§ **Task statement**
Please pull out every line in the entries below that contains the word "first". Case counts, so a match must have the same capitalization.

§ **Listed records**
....................
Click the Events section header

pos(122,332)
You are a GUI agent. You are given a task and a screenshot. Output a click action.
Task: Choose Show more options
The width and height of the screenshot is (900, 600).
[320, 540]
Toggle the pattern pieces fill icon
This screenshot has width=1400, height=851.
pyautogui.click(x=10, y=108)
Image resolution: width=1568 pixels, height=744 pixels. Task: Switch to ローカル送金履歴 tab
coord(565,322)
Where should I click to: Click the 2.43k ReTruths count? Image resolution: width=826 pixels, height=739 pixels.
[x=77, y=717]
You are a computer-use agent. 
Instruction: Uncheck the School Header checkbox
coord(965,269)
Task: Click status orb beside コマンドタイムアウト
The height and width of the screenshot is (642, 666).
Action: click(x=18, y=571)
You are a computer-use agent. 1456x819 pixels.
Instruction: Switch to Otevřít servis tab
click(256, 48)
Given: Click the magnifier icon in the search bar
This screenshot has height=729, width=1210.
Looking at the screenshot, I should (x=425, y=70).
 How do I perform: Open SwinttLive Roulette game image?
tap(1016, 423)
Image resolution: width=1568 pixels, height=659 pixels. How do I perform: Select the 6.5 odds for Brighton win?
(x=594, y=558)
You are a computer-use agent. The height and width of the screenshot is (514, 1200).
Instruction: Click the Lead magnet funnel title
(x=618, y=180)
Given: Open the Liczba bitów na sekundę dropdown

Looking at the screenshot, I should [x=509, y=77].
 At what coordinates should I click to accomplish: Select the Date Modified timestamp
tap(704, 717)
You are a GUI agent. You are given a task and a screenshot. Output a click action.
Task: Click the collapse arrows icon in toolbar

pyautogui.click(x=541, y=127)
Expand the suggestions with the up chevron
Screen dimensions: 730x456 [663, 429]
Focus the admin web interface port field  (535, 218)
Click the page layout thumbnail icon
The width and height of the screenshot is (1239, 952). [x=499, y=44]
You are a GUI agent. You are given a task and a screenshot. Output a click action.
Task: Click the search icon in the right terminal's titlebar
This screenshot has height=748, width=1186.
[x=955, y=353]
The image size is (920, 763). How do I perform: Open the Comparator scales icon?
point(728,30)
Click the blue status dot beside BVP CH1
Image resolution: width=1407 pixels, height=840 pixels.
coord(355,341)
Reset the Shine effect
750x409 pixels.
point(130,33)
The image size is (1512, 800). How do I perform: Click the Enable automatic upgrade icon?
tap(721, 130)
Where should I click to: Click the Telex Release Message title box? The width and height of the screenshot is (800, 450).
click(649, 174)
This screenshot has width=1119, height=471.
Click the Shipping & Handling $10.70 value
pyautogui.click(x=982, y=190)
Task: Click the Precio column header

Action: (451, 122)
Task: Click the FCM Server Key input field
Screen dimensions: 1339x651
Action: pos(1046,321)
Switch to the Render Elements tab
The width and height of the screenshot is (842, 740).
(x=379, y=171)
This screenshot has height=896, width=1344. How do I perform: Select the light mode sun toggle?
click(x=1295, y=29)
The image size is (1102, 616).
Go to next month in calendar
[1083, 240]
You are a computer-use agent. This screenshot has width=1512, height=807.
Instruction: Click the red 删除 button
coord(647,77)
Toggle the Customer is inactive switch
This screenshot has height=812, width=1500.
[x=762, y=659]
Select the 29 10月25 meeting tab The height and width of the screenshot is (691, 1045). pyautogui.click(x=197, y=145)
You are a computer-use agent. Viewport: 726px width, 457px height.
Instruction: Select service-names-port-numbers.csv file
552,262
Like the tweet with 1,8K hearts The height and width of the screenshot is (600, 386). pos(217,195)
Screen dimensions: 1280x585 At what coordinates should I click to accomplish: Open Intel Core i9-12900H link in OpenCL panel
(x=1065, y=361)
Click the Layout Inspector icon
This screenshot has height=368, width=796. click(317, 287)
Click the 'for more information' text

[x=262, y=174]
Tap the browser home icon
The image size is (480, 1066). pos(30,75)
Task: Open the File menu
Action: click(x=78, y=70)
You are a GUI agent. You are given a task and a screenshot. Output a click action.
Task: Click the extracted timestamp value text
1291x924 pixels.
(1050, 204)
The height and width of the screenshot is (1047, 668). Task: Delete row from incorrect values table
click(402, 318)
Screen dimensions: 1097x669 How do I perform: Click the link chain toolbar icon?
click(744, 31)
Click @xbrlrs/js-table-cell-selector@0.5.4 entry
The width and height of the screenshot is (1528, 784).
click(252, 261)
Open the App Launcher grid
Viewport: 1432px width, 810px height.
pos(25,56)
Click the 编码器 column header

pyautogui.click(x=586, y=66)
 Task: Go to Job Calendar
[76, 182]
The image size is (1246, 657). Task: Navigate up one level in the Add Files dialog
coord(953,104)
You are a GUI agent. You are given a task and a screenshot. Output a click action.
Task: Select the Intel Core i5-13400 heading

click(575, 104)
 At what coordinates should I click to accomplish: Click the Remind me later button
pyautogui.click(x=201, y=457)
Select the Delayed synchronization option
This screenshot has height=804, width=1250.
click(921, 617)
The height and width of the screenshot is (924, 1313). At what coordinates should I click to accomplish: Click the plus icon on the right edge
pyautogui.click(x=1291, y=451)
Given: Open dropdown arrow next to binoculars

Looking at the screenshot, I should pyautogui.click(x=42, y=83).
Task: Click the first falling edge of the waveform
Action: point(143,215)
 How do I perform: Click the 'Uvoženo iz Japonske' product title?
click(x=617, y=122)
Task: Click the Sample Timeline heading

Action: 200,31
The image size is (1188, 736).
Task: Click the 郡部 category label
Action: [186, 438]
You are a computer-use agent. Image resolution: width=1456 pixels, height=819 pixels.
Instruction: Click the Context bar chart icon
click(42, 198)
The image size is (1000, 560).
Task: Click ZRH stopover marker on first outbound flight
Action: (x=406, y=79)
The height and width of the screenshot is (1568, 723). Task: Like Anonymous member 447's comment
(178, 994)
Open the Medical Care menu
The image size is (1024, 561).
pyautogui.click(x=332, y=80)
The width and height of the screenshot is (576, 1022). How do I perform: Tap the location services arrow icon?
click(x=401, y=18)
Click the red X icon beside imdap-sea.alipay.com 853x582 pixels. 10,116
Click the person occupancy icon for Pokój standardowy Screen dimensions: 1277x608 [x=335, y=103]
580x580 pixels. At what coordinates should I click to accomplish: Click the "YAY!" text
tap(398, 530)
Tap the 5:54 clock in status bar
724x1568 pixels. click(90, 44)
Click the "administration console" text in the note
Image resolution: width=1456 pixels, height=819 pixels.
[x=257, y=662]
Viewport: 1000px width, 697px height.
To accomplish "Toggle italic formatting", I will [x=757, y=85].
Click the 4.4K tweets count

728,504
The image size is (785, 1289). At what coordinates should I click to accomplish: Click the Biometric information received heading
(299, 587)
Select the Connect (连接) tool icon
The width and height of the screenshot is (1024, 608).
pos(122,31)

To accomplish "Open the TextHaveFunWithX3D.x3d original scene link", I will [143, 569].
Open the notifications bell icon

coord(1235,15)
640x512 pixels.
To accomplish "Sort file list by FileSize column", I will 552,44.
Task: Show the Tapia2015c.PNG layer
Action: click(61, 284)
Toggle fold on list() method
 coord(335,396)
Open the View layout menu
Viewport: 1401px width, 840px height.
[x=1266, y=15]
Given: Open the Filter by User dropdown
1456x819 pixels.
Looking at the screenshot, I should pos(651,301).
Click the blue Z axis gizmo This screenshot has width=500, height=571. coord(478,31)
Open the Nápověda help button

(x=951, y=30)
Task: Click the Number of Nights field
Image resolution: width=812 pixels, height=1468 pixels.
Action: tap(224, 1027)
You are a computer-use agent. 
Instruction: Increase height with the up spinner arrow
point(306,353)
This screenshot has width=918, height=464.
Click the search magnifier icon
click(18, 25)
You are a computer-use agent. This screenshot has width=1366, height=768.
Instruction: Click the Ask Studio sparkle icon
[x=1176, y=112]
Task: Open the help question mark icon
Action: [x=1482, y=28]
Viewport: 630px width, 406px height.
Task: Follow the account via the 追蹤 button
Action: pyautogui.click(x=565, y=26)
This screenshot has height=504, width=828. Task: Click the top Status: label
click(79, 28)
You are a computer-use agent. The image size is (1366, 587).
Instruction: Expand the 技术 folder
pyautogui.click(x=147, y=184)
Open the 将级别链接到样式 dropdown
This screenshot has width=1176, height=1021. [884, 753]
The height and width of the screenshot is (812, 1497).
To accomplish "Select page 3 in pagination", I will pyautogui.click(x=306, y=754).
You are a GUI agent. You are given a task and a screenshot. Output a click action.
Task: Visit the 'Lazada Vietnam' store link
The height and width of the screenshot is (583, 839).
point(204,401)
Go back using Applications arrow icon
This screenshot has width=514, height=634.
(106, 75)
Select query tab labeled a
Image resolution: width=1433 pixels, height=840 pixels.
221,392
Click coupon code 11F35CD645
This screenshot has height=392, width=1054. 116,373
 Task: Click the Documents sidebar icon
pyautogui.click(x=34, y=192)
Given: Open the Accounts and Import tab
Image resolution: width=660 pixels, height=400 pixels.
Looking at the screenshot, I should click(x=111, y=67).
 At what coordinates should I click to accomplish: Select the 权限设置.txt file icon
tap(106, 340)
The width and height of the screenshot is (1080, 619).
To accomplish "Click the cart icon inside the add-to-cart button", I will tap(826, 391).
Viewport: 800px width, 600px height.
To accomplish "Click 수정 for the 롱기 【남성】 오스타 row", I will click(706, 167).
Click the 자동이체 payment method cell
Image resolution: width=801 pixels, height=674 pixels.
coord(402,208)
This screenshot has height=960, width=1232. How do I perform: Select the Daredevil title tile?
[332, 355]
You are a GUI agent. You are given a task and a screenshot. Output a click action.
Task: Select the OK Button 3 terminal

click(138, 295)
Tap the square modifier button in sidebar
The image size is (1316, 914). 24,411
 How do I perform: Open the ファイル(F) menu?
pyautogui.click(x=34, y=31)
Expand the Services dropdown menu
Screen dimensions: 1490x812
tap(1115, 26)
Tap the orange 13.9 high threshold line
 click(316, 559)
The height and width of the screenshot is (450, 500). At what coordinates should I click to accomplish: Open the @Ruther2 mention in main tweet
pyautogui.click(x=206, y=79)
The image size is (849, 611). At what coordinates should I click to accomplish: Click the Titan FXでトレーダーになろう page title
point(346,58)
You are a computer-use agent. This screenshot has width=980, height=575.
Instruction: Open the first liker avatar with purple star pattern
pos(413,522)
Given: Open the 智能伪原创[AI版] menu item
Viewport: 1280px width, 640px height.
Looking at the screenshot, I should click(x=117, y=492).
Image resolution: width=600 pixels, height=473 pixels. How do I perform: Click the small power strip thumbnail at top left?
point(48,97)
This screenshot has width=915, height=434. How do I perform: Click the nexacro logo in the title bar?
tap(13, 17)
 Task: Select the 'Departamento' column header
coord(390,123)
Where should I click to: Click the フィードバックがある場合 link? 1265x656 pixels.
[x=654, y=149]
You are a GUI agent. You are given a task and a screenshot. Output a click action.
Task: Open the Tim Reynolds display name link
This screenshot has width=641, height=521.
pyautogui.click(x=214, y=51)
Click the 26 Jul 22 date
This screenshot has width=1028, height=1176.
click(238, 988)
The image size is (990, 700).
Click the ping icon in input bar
....................
§ **Worked solution**
Task: Click the first falling edge of the waveform
Task: Click ZRH stopover marker on first outbound flight
Instruction: Open the first liker avatar with purple star pattern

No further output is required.